Vorliegender Text
• • •

Die Kassen sind prall gefüllt
Das mit dem Scheffeln hat auch 2014 prima geklappt. 53 Milliarden € haben die Unternehmen der Branche an Gewinnen eingesackt. Wer jetzt allerdings denkt, na toll, dann dürften unsere Forderungen doch kein Problem sein, der unterschätzt die Konzerne, denen jedes Mittel Recht ist, um ihre Profite weiter zu steigern. Nicht zuletzt Massenentlassungen trotz enormen Gewinnen – soviel zu dem Märchen „Wenn es den Unternehmen gut geht, dann geht es auch uns Arbeitern gut“.
Alle Verbesserungen der Arbeits- und Lebensbedingungen in den vergangenen Jahrzehnten waren das Ergebnis von Kämpfen. Bezahlter Urlaub, Lohnfortzahlung im Krankheitsfall, freier Sonnabend, 35-Sunden-Woche – all das wurde in entschlossenen Streiks durchgesetzt. Selbst scheinbar freiwillige Zugeständnisse der UnternehmerInnen erfolgten immer angesichts kampfbereiter Organisationen der Arbeitenden. Wenn also Vertreter der IG Metall erklären, die Streikkassen seien gut gefüllt, dann ist das schon mal ein guter Ansatz.
Freiwillig rücken die nix raus
Denn was ohne richtigen Streik passiert, das haben wir in den letzten Tarifrunden gesehen. Die 2,2 % von April 2014, naja. Auch wenn sie jetzt behaupten, die Inflationsrate sei doch niedrig – unsere Kosten steigen weiter und halten sich nicht an ihre Statistik! Und was hat der Lohnverzicht der IG Metall von 2009 gebracht? Wie viele Kollegen und Kolleginnen sind seitdem aus den Betrieben gedrängt worden? Für die Verbliebenen steigen Druck und Arbeitshetze. Diese Angriffe werden ergänzt durch einen immer weiter aufgeblähten Niedriglohnbereich, durch Leiharbeit und Werkverträge.

• • •

Material
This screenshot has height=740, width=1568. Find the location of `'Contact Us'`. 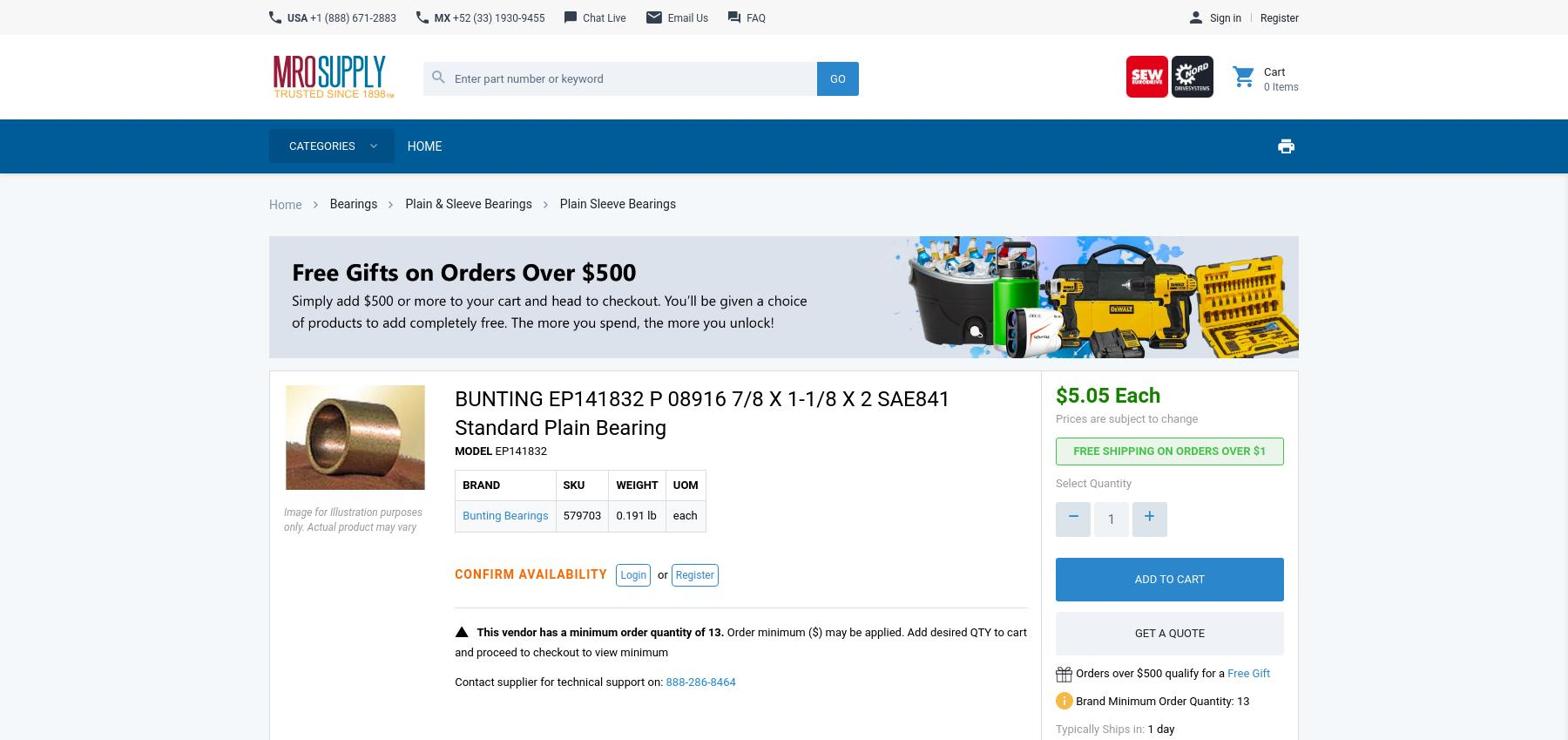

• • •

Aufgabe A
Warum nennt der Text es einen guten Ansatz, dass die Streikkassen laut IG Metall gut gefüllt sind? Antworte in ein bis drei Sätzen.
Aufgabe B
Schreib aus dem Text den Abschnitt von „Alle Verbesserungen der“ bis „ein guter Ansatz.“ Wort für Wort ab.
Beantworte alles nur mit Hilfe des Textes.

Deine Antwort A
Alle Verbesserungen der Arbeits- und Lebensbedingungen der letzten Jahrzehnte wurden in Kämpfen und entschlossenen Streiks durchgesetzt, etwa bezahlter Urlaub oder die 35-Stunden-Woche. Selbst scheinbar freiwillige Zugeständnisse der Unternehmer kamen nur zustande, weil die Arbeitenden kampfbereit organisiert waren.

Deine Antwort B
Alle Verbesserungen der Arbeits- und Lebensbedingungen in den vergangenen Jahrzehnten waren das Ergebnis von Kämpfen. Bezahlter Urlaub, Lohnfortzahlung im Krankheitsfall, freier Sonnabend, 35-Sunden-Woche – all das wurde in entschlossenen Streiks durchgesetzt. Selbst scheinbar freiwillige Zugeständnisse der UnternehmerInnen erfolgten immer angesichts kampfbereiter Organisationen der Arbeitenden. Wenn also Vertreter der IG Metall erklären, die Streikkassen seien gut gefüllt, dann ist das schon mal ein guter Ansatz.